I anticipate a 2007 roll out on the 325e Special Egg Roll Edition, with the new rice cooker (noodle cooker for the northern edition) in what used to be the glove box.   The Wu Series, and Qi Series are sure to follow with such features as the “lazy susan” table so passengers can share dishes. And, there will be a standard “one-child only” safety seat.

I’m betting that the Bao Ming Wu will be a big hit with Chinese girls, too.   I can’t wait to saunter into a Starbuck’s in Nanjing Road, drop my beemer keys on the counter and order a Mocha Valencia.   That pretty little barista will spot them and look up at me with eyes brimming with desire and say “ Nihao tai Meiguoren guy I see that you drive a Fighting Silver Dumpling.”

“I sure do, little Lotus Flower.   And it’s the one with the new Peiking Duck Roaster, too,” I’ll reply, as her delicate little hand fondles the key to pleasurable East-West relations.

V029-08_BMWkey___________________________________
©2006, James A. Clapp (UrbisMedia Ltd. Pub. 2.23.2006)

[1] And I was born in WWII and from the newsreels and grew up with the false notion that all Germans were Nazis.   Anyway, if NASA could hire Werner von Braun to build them a rocket I was entitled to own a German car if I wanted.   My first one was a 1963 VW Beetle, and then I had a Vanagon.   I wish I still had them both.
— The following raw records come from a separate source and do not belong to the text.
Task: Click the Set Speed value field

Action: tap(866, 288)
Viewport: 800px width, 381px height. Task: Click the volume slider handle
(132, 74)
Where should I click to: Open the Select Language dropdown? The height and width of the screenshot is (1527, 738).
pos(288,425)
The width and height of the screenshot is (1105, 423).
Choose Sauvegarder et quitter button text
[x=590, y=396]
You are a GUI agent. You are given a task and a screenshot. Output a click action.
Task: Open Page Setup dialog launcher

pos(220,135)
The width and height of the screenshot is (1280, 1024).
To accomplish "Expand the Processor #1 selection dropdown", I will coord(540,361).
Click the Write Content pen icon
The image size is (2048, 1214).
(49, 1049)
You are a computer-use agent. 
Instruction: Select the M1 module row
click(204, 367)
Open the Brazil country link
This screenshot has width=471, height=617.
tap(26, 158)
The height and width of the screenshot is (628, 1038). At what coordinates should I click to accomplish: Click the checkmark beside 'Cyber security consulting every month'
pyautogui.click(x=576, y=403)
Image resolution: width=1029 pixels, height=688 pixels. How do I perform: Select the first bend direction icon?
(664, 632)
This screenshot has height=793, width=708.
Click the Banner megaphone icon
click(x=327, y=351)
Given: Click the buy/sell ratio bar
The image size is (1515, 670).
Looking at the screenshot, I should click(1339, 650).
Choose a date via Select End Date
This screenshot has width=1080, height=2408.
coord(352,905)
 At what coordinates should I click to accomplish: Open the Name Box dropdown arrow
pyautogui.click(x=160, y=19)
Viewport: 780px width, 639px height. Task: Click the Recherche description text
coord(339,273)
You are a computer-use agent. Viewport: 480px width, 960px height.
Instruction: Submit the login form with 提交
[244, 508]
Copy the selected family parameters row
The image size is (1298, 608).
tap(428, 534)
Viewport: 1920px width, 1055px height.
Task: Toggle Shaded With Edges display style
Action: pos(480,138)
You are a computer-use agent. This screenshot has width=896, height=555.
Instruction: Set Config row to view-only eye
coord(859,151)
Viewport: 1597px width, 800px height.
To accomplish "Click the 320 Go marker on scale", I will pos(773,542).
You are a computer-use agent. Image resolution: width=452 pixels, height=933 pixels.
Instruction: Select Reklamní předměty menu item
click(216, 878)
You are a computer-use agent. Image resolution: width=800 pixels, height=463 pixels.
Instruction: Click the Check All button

[2] If hitting a baseball is all in the way you “break” your wrists, the right meaning in Chinese is all in the way you pronate your tongue.

[3] I’ve screwed up a couple of times and forgot my code, and here is where German engineering can be a touch over-engineered.   After the horn blows for 30 seconds you have to disconnect the battery, wait 5 minutes for the computer to reset, then re-connect the battery (the horn blows again for 30 seconds) and then you wait for 15 minutes for the computer to count down to where it says “input code”.   That done, you can enter a new code and drive off to the relief of people within a half-mile radius.   If you screw up that procedure at any point you have to call a guy named Gunter in Munich who will give you a completely different procedure in German.   OK, I’m only kidding about the Gunter part to show that I can pick on Germans, too.

[4] And stuck in traffic is what they are going to get.   Beijing just opened its 5th ring highway when I was there last.   It looked like it had been there for ten years.   The traffic was already close to LA levels and they still have 1, 327, 657, 228 people who want to trcade imn their bicycles for cars.